_Text block_.
------------------------------------------------------------------------

Terrain configuration is supported across all simulators (IsaacGym, IsaacSim, MuJoCo).

### LiDAR Sensor Support

The framework includes LiDAR point cloud sensing capabilities for enhanced perception-based locomotion policies.

#### Overview

The `LidarPointCloud` query provides 3D point cloud data from a simulated LiDAR sensor:
- Supports IsaacGym, IsaacSim, and MuJoCo simulators
- Returns point clouds in both local (sensor frame) and world frames
- Configurable sensor mounting location and type
- Raycasts against terrain, ground, and scenario objects

#### Configuration

LiDAR configuration is defined in task files. See `roboverse_pack/tasks/humanoid/locomotion/walk_g1_dof29.py` for examples.

#### Sensor Parameters

- `link_name` (str): Name of the robot link where LiDAR is mounted (default: "mid360_link")
- `sensor_type` (str): Type of LiDAR sensor pattern (default: "mid360")
- `apply_optical_center_offset` (bool): Apply optical center offset correction
- `optical_center_offset_z` (float): Z-axis offset for optical center
- `enabled` (bool): Enable/disable LiDAR query

#### Output Format

The query returns a dictionary with:
- `points_local`: Point cloud in sensor frame (E, N, 3)
- `points_world`: Point cloud in world frame (E, N, 3)
- `dist`: Distance measurements (when available)
- `link`: Name of the link the sensor is attached to

where E is the number of environments and N is the number of points per scan.

------------------------------------------------------------------------

_Record set_.
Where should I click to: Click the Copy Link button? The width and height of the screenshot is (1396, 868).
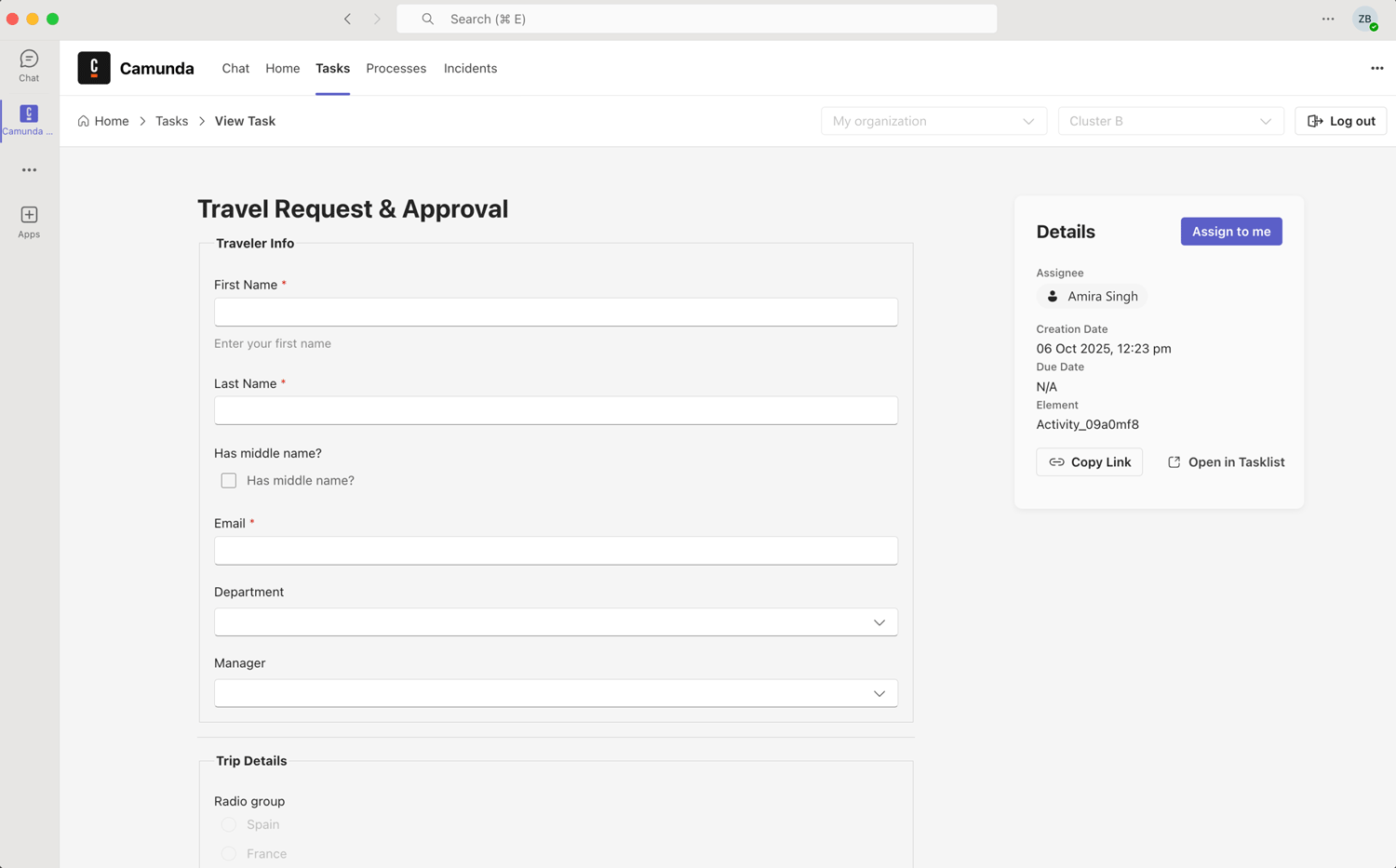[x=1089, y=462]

------------------------------------------------------------------------

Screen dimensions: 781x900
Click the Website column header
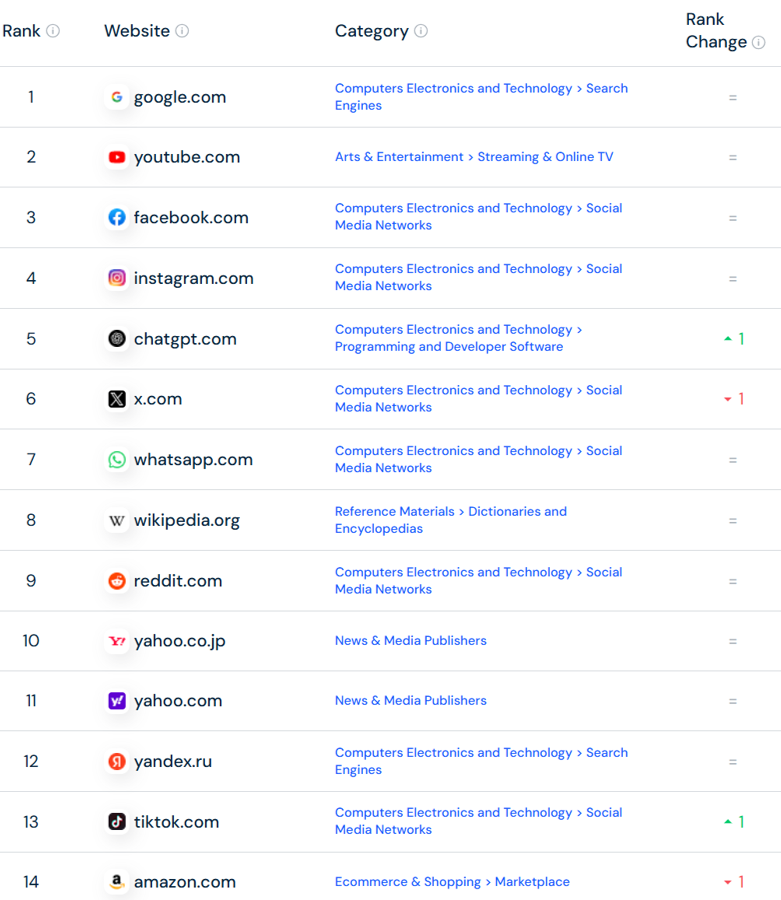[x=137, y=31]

------------------------------------------------------------------------

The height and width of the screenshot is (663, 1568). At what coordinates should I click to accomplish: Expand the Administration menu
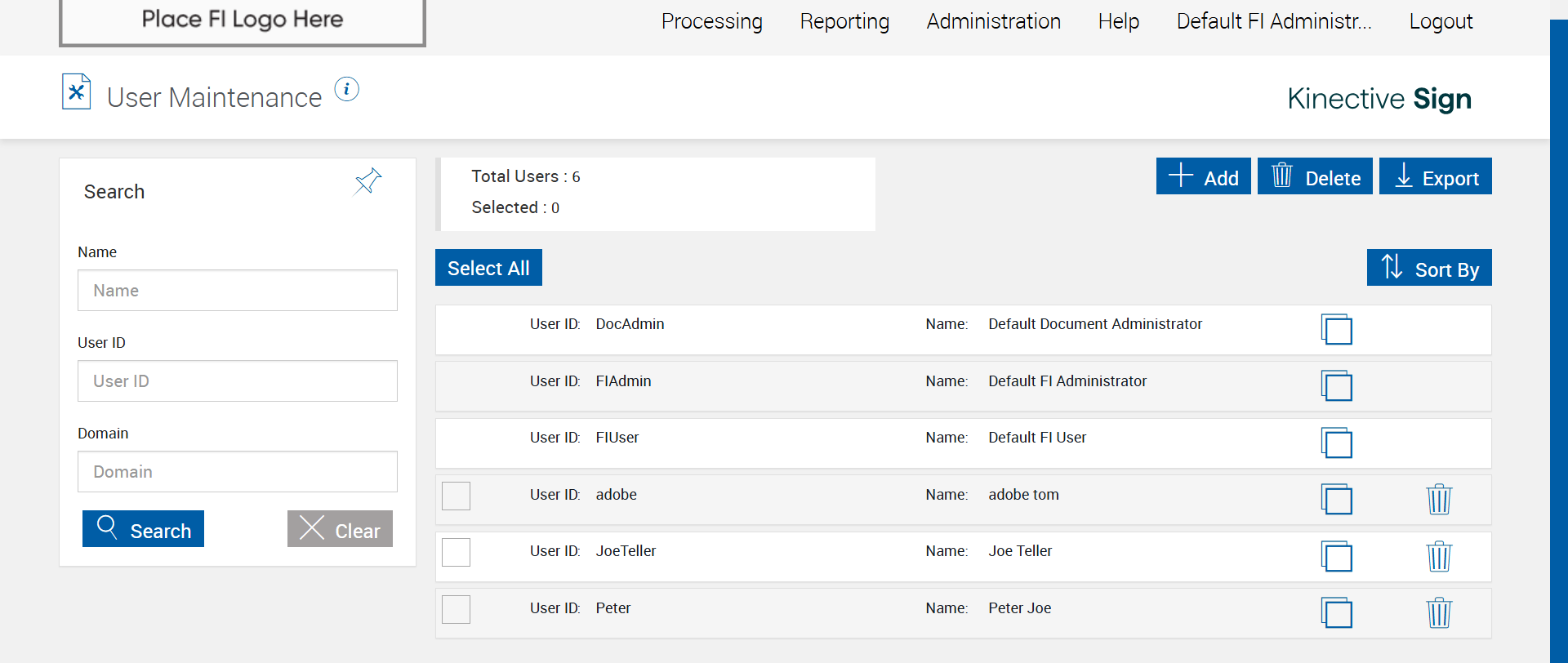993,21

------------------------------------------------------------------------

_Tasks and exercises_.
1) From the LiDAR sensor documentation, output the passage starting at "Terrain configuration is" and ending at "perception-based locomotion policies.", word for word.
2) Go on with the LiDAR sensor documentation from the point where it stops.

_Responses to the tasks_.
1)
Terrain configuration is supported across all simulators (IsaacGym, IsaacSim, MuJoCo).

### LiDAR Sensor Support

The framework includes LiDAR point cloud sensing capabilities for enhanced perception-based locomotion policies.

2)
## Command-line Arguments

### Common Training/Evaluation Arguments

- `--task` (str): Task name. Examples: `walk_g1_dof29`, `walk_g1_dof12`
- `--robot` (str): Robot identifier. Examples: `g1_dof29`, `g1_dof12`
- `--num-envs` (int): Number of parallel environments
- `--sim` (str): Simulator. Supported: `isaacgym`, `isaacsim`, `mujoco`
- `--headless` (bool): Headless rendering (default: False)
- `--device` (str): Device for training (default: "cuda:0")
- `--seed` (int): Random seed (default: 1)

### Training-Specific Arguments (RSL-RL PPO)

- `--max-iterations` (int): Number of training iterations (default: 50000)
- `--save-interval` (int): Checkpoint save interval (default: 100)
- `--logger` (str): Logger type. Options: `tensorboard`, `wandb`, `neptune` (default: "tensorboard")
- `--wandb-project` (str): WandB project name (default: "rsl_rl_ppo")
- `--use-wandb` (bool): Enable WandB logging (default: False)

### Evaluation/Checkpoint Arguments

- `--resume` (str): Timestamp directory containing checkpoints
- `--checkpoint` (int): Checkpoint iteration to load. `-1` loads the latest (default: -1)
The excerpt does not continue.